A lawsuit filled by the Montana American Civil Liberties Union against Montana Secretary of State Corey Stapleton made its first appearance in Yellowstone County District Court Monday, alleging a 2018 state voter law restricts Native American access to the polls.
On May 20, Yellowstone County District Court Judge Jessica Fehr issued a preliminary injunction, stopping the enforcement Montana Ballot Interference Prevention Act.
Tuesday, the Montana ACLU asked the court to overturn the law, according to Kirsten Bokenkamp, communications director for the Montana ACLU.
The law makes it so that one person may only drop off up to six ballots per election to a polling place. It also establishes a $500 fine for each ballot unlawfully collected.
The suit was filed on behalf of Montana Native American voter advocacy groups and tribes, including Western Native Voice, Montana Native Vote, Native American Rights Fund, Assiniboine and Sioux tribes on the Fort Peck Reservation, Crow Tribe, Blackfeet Nation, the Fort Belknap Indian community and Confederated Salish and Kootenai Tribes on the Flathead Reservation.
“They all have an interest in this case because Western Native Voice collects ballots on behalf of tribal members and voters and tribes have an interest on behalf of their members who reside on the reservation and who live off of the reservation," said Lillian Alvernaz, ACLU attorney.
The ACLU argues that the law restricts access to voting on Montana's reservations. In the past, voter advocacy groups would pick up ballots from people across the reservation leading up to election day.
"(Western Native Voice) have testified that (the law) actually inhibits their ballot collection efforts altogether,” Alvernaz said.
The ACLU argued that the law restricts the advocacy groups from collecting ballots from reservation residents who may otherwise have to drive an hour or more to drop off their ballot.
"We all know a trip to the post office when you have to travel that far isn’t an easy feat, considering the high unemployment rate, the high rates of poverty, the overcrowding of houses. There’s a lot of conditions that make it harder to vote without ballot collection efforts,” Alvernaz said.
The law was introduced to the state Legislature in 2018 by Sen. Al Olszewski. He argued at the time that voters were being confronted at their homes by aggressive ballot collectors.
In her May ruling stopping enforcement of the law, Fehr wrote that attorneys defending the law “failed to present any evidence of Montana voters being subjected to harassment and insecurity in the voting process or even a general lack of integrity in Montana’s elections.”
The law requires people gathering ballots to fill out a form detailing the identities attached to the ballots they brought in. County elections officials then provide the forms to the state elections office, where the forms are kept for records.
The ballot collection law is enforced on the basis of complaints made by county elections officials to the state commissioner of political practices.

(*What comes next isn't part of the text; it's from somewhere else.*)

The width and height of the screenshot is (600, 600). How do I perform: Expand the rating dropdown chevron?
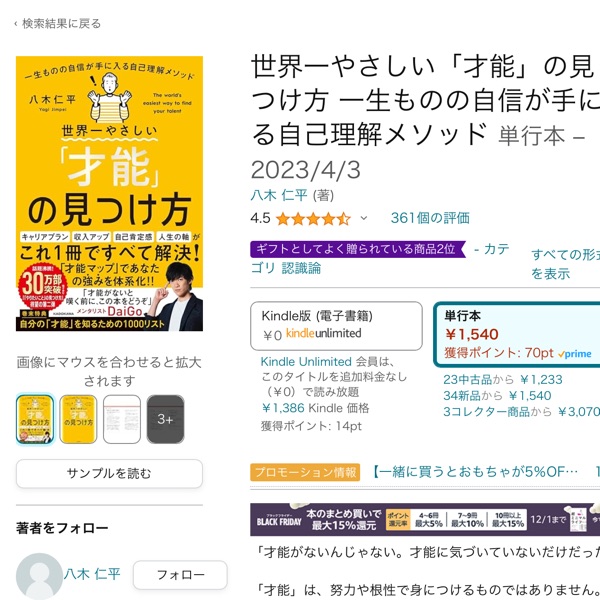coord(364,218)
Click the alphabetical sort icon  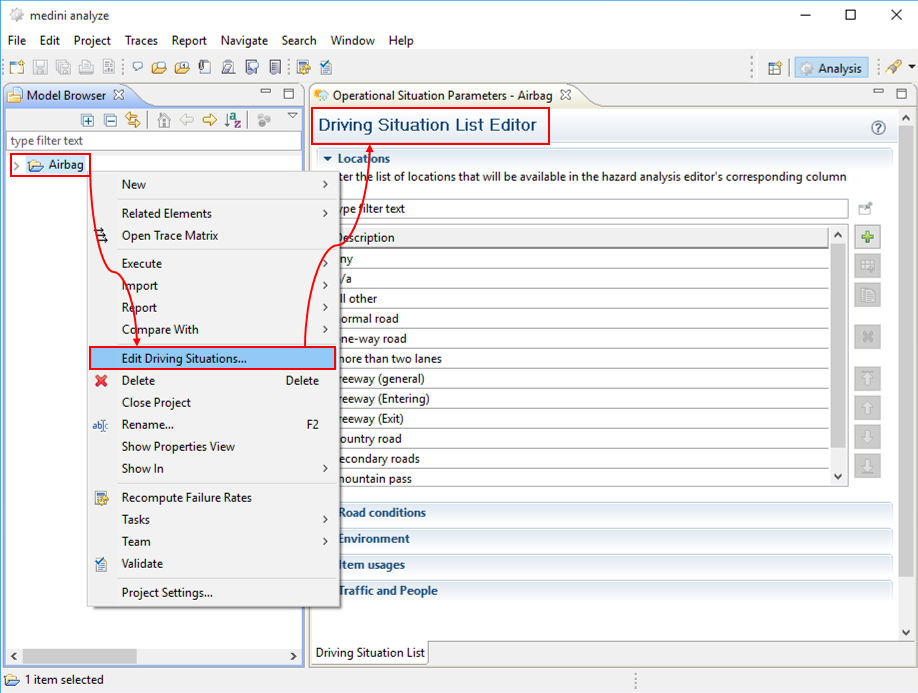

“We are hearing from elections administrators that the law is just an extra burden and an extra step to collect those forms and make sure that people fill them out completely. It is unclear what exactly happens if a registry form is not filled out completely. The law is just unnecessary without that enforcement," Alvernaz said.
The suit will have a bench trial, meaning Fehr will make the final decision about the case. Alvernaz said the trial is expected to last all week.